Recent revelations of mass surveillance programmes clearly demonstrate the ever-
increasing capabilities of surveillance technologies. The lack of serious reactions to these
activities shows that the political will to implement them appears to be an unbroken trend.
The resulting move into a surveillance society is, however, contested for many reasons. Are
the resulting infringements of privacy and other human rights compatible with democratic
societies? Is security necessarily depending on surveillance? Are there alternative ways to
frame security? Is it possible to gain in security by giving up civil liberties, or is it even
necessary to do so, and do citizens adopt this trade-off? This volume contributes to a better
and deeper understanding of the relation between privacy, surveillance and security,
comprising in-depth investigations and studies of the common narrative that more security
can only come at the expense of sacrifice of privacy. The book combines theoretical research
with a wide range of empirical studies focusing on the citizen’s perspective.

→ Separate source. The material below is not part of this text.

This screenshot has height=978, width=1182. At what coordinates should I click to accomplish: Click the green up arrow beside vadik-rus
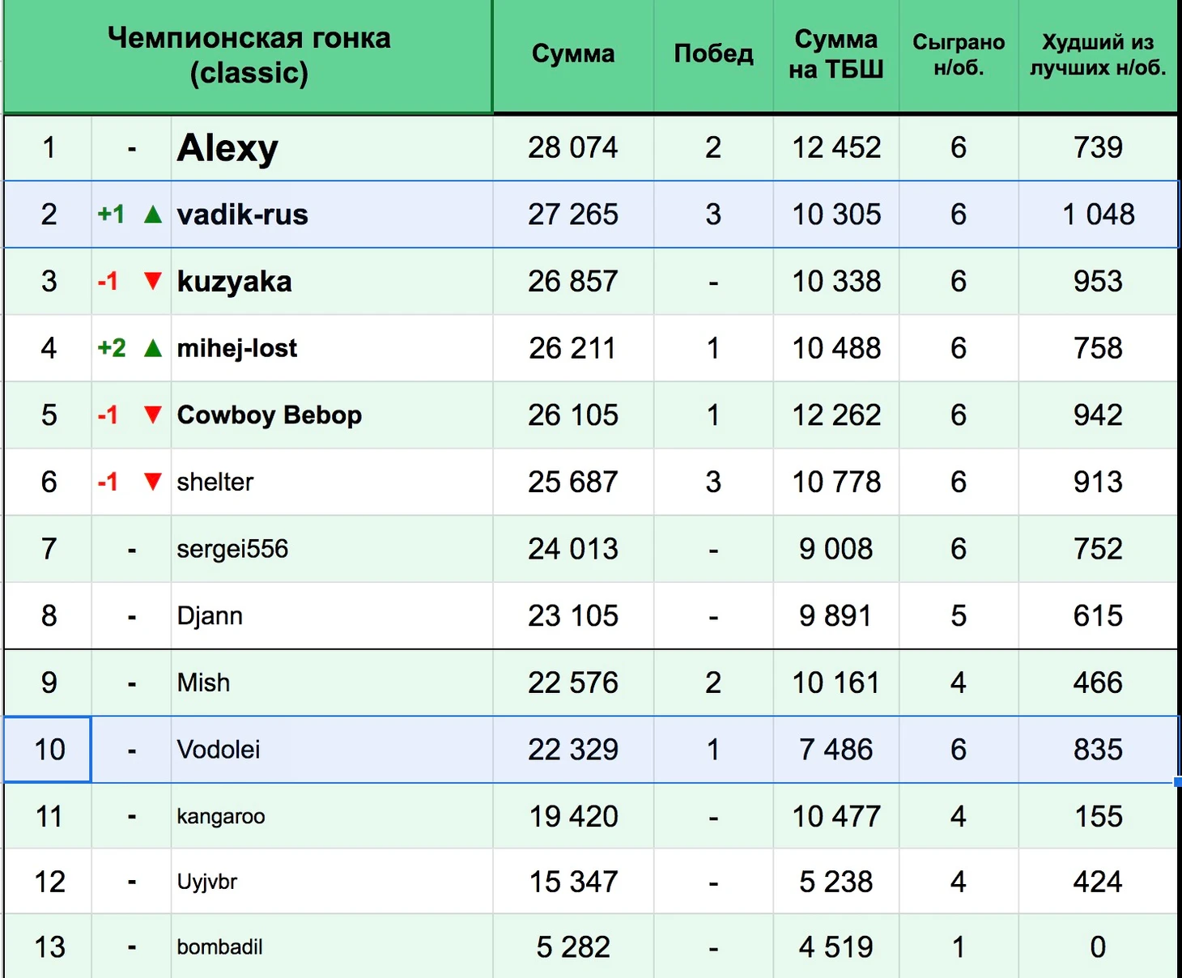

It presents
empirical research exploring factors and criteria relevant for the assessment of surveillance
technologies. The book also deals with the governance of surveillance technologies. New
approaches and instruments for the regulation of security technologies and measures are
presented, and recommendations for security policies in line with ethics and fundamental
rights are discussed.
This book will be of much interest to students of surveillance studies, critical security
studies, intelligence studies, EU politics and IR in general.